> [Complete the following]
1: Decide whether each statement below agrees with the passage on Pakistan, India and jihadist groups, answering yes or no and quoting the words of the passage that settle it. (a) The JeM succeeded in storming the parliament in New Delhi in 2001. (b) India's troop mobilization after the 2001 attack was slow enough that Pakistani forces had time to prepare. (c) Pakistan's tactical nuclear arsenal became public in 2011 with the test firing of the Nasr missile.
2: Carry on the passage on Pakistan, India and jihadist groups, picking up right after its final sentence.

> [Exercise passage]
= = =

The Pakistani armed forces have always practiced the traditional “divide and rule” policy. The funds proposed to militant groups able to raise troops and carry out guerrilla warfare in Kashmir were sufficient enough to be attractive. But over the years, some groups have become difficult to control or were involved in sectarian violence and started to conduct terrorist attacks against Westerners or Christian and Shia minorities in Pakistan. In addition, some commanders, cut off from their Pakistani hierarchy, became autonomous when in Indian Kashmir.
We can assess that the Pakistani government, for various reasons, does not wish or cannot do more than to try to contain the infiltration of these groups across the Line of Control (LoC).
It is also important to keep in mind that these groups can have massive financial and political support far beyond simple Pakistan authorities. Many can have direct support from the Gulf monarchies side and/or rich businessmen of the India-Pakistan diaspora.
Can India destroy the jihadist groups?
This is not the first time that India is the target of jihadist attacks. In 2001 the JeM had tried to storm the parliament in New Delhi. Following this aggression, the Indian government had imagined a military response on the very Pakistani soil. But the mobilization of troops, too slow, had left time for Pakistani forces to prepare.
Strategists and Indian officers have masterminded a lightning invasion plan. A joint military operation would have the mission to conquer some territory pockets within 100 km from the border. These occupied areas would serve as a bargaining chip in future negotiations with Islamabad to dismantle the jihadi networks. The offensive would last no more than few days, to do not allow time for the enemy to gather its nuclear arsenal. But here is the thing: in order to counter this kind of threat, the Pakistani army has acquired tactical nuclear missiles. Less damaging, faster to deploy, they are conceived to be used against Indian forces on the battlefield in order to deter them from advancing. This arsenal was made public in 2011 with the test firing of the missile Nasr. In case of invasion, the Pakistani armed forces always claimed that they would use these vectors.

= = =

> [Provided material]
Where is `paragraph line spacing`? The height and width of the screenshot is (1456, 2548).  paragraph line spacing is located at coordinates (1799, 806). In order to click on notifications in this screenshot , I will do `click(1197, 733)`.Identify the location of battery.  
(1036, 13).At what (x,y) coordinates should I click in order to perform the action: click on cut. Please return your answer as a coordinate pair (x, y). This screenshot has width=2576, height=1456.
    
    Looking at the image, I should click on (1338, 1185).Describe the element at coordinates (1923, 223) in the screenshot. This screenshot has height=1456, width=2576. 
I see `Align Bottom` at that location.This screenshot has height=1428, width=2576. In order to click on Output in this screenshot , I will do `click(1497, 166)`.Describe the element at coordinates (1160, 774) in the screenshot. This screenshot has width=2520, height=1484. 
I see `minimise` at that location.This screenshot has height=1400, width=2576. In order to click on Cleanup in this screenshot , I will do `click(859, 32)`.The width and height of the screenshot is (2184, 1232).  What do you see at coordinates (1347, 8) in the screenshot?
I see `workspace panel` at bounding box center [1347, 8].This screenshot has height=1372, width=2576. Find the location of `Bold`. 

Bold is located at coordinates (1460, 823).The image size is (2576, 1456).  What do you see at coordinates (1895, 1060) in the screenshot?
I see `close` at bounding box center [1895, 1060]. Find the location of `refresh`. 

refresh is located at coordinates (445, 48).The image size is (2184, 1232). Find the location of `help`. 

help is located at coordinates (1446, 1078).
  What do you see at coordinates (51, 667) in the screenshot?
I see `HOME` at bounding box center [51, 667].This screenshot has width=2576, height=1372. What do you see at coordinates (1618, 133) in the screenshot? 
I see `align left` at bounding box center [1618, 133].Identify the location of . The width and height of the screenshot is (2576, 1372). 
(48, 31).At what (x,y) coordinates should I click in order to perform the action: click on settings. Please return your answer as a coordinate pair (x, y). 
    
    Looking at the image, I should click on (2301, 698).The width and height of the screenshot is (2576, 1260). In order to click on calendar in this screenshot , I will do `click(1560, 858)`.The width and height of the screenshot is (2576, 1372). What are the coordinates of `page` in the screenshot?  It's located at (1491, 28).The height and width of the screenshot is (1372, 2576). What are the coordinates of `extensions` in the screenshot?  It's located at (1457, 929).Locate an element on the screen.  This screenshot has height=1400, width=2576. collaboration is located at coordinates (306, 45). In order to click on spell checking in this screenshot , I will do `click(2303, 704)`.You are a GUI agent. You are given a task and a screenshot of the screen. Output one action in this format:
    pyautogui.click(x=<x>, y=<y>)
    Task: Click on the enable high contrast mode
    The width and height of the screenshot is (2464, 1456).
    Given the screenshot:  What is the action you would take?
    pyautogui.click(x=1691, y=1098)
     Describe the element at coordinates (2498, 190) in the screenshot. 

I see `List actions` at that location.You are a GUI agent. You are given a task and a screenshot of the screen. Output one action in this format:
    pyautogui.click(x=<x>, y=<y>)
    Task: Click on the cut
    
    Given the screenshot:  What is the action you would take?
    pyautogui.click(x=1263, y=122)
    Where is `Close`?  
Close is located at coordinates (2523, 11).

= = =

> [Solved problems]
1:
(a) No: "In 2001 the JeM had tried to storm the parliament in New Delhi."
(b) Yes: "But the mobilization of troops, too slow, had left time for Pakistani forces to prepare."
(c) Yes: "This arsenal was made public in 2011 with the test firing of the missile Nasr."

2:
The risk for a nuclear escalation
If Pakistan engaged its tactical missiles, it will trigger a perilous spiral. India would use its nuclear doctrine, advocating massive retaliation in case of unconventional attacks against its armed forces. India has enough military plutonium and enriched uranium to make a hundred nuclear warheads. Enough to vitrify the whole Pakistan. Except that an attack of this magnitude would not be enough to annihilate the enemy nuclear arsenal. In recent years, Pakistan has dispersed, hidden and buried its ballistic missiles and nuclear warheads. Its Mirage 5 and F-16 fighter squadrons can also carry nuclear bombs. Indian strike would trigger retaliation against large cities like New Delhi and Bombay, causing over 30 million dead.
As any hint of invasion flirts dangerously with the Nuclear Apocalypse, the Indian strategic community desperately seeks another way to dismantle the jihadi groups.
On September 29, the Indian military has claimed incursions into Pakistani Kashmir that have destroyed several jihadist positions on the border. Some strategists advocate for more bold raids like those ones, and recommended the creation of special units to conduct helicopter-borne operations on the model of the US Navy Seal against bin Laden’s home in Pakistan in 2011.
Another possibility is the use of the Scalp cruise missiles provided by France along with 36 Rafale air fighters ordered late September this year. With a 250 to 400 km range, high accuracy and shooting accuracy, they will provide India the possibility to strike jihadi bases located in a radius of 200 km from its borders.
Islamabad and New Delhi will continue to be cautious about the use of their nuclear arsenal. The greatest danger is that the Pakistani nukes fall into the hands of a jihadist group.
The Kashmir issue is unlikely to find a resolution soon and will continue to be carefully monitor by the International Community.